Are you A Confident Investor?
Investing is so fascinating because it’s just as much about people and their emotions as it is about the raw numbers. Sure over the shorter period – and especially over the past 4 years – everyone’s an expert. It’s critical that ALL investors have a sound investment process.
It’s good to be confident, or so all of us were told when we were young. Confidence will make whatever you want achievable. So it must be very good that I’ve been meeting a lot of very confident investors these days. I met a man who started investing in stocks only three months ago and whose investments have returned more than 25 per cent during this period. That’s an annualized return of more than a 100 per cent a year, as he proudly-and accurately-informed me. Someone else I ran into started investing in February 2004 and have more than doubled his money. He has made a very confident projection that showed how fabulously rich he was likely to be in about five years’ time.
Of course, this is not just amateur hour-professional investors too are sounding like the gentlemen above. I met the marketing chief of a mutual fund company who had many megabytes of marvelously entertaining PowerPoint slides about how his fund managers had generated great returns over the last three years. I did ask him about what their returns had been like before that but the response I got made me feel that I had said something very rude.
Welcome to the land of investing geniuses, no one in this world has made any mistake on the stock market for as long as they can remember.
This is dangerous territory. It is a fact that investment decisions made during bull-runs result in eventual disaster far more than those made when the markets are down in the dumps. This is basic psychology. Most human beings are inherently optimistic.

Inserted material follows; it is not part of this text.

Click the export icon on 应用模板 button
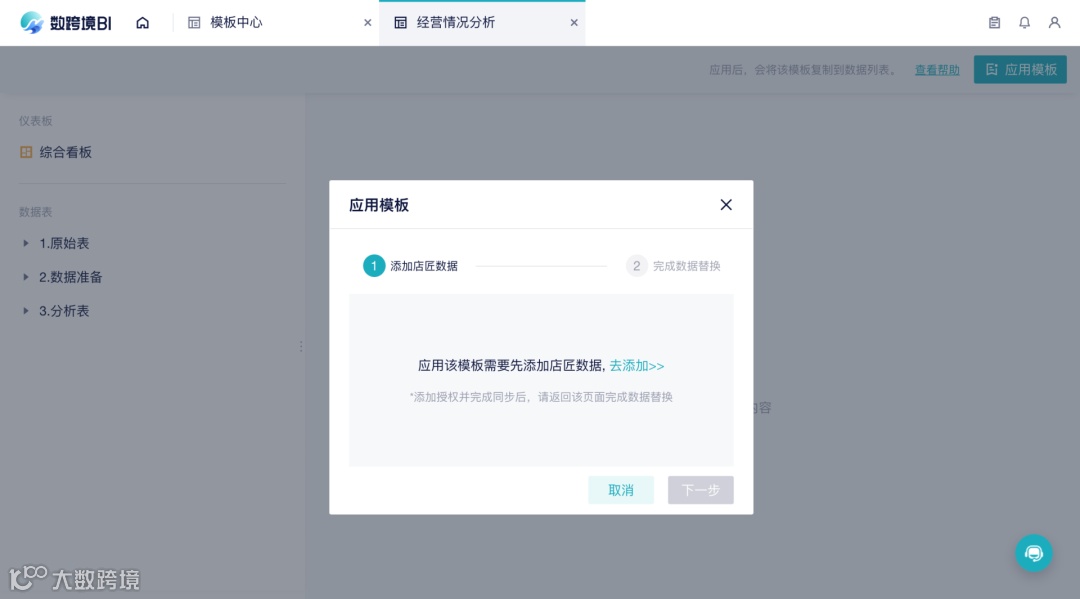Screen dimensions: 1080x599 pyautogui.click(x=991, y=69)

When the markets are rising, almost every one of us likes to believe that we are making money because of our savvy decision-making.

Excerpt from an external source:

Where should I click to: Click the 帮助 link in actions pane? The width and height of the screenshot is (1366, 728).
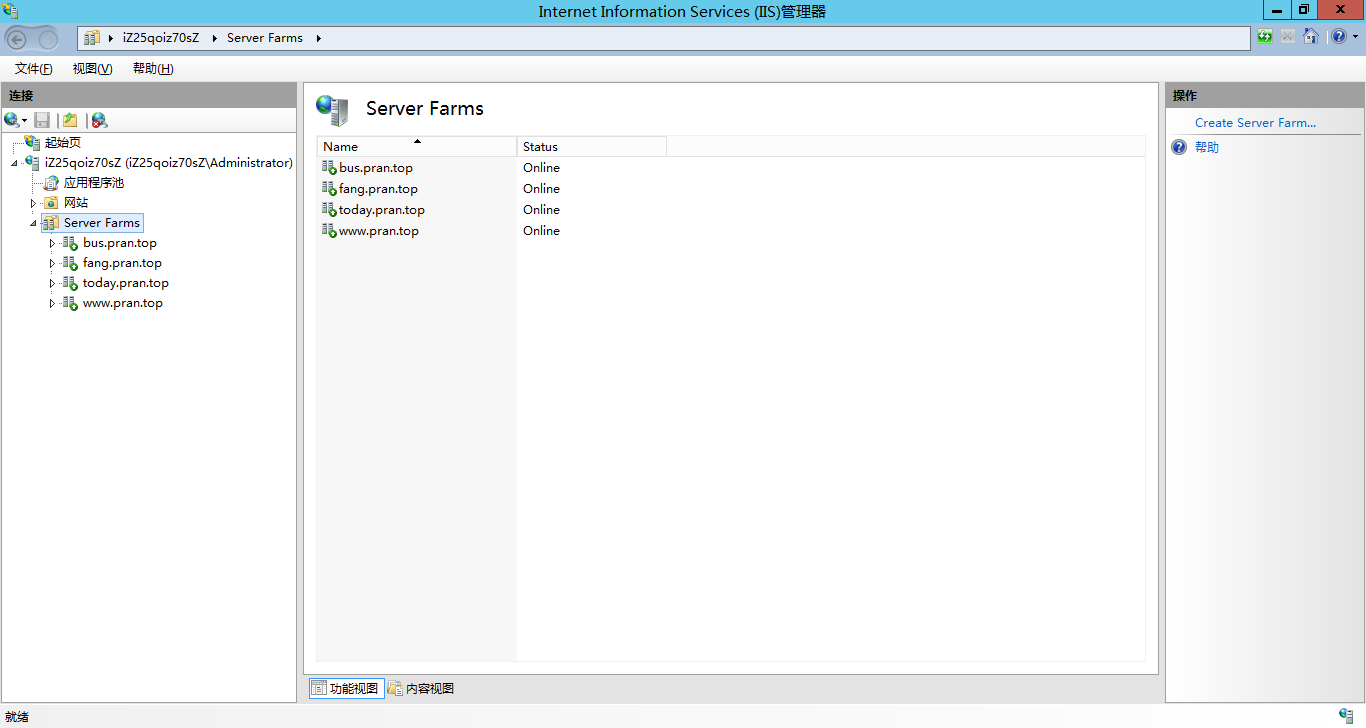[1207, 147]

As long as the going is good-and the going can sometimes stay good for years-almost any investment does make money. However, by the time the stage comes when millions of occasional investors are being pulled into the markets like moths to a flame, all the safe money has already been made. There was a time when there were great stocks available at value prices, but that is no longer true. There is probably still money to be made in the current cycle of the stock markets but getting this money from someone else’s bank account into your own will involve buying high and selling even higher later.
Buying low to sell higher, which allows you the luxury of buying low to sell low if things go wrong are no longer possible. As the well-known theory states, you now need to buy like a fool and hope for a bigger fool to come along later.
Does this mean that you shouldn’t invest anymore? No it doesn’t. What it does mean is that most of the stocks that the newly minted geniuses are buying are those that are being talked up by smart operators who have found bigger fools.
This is a time for caution. A time when any good investor is as mindful of his own psychological responses to the sight of others making money as he is of the moves of the market.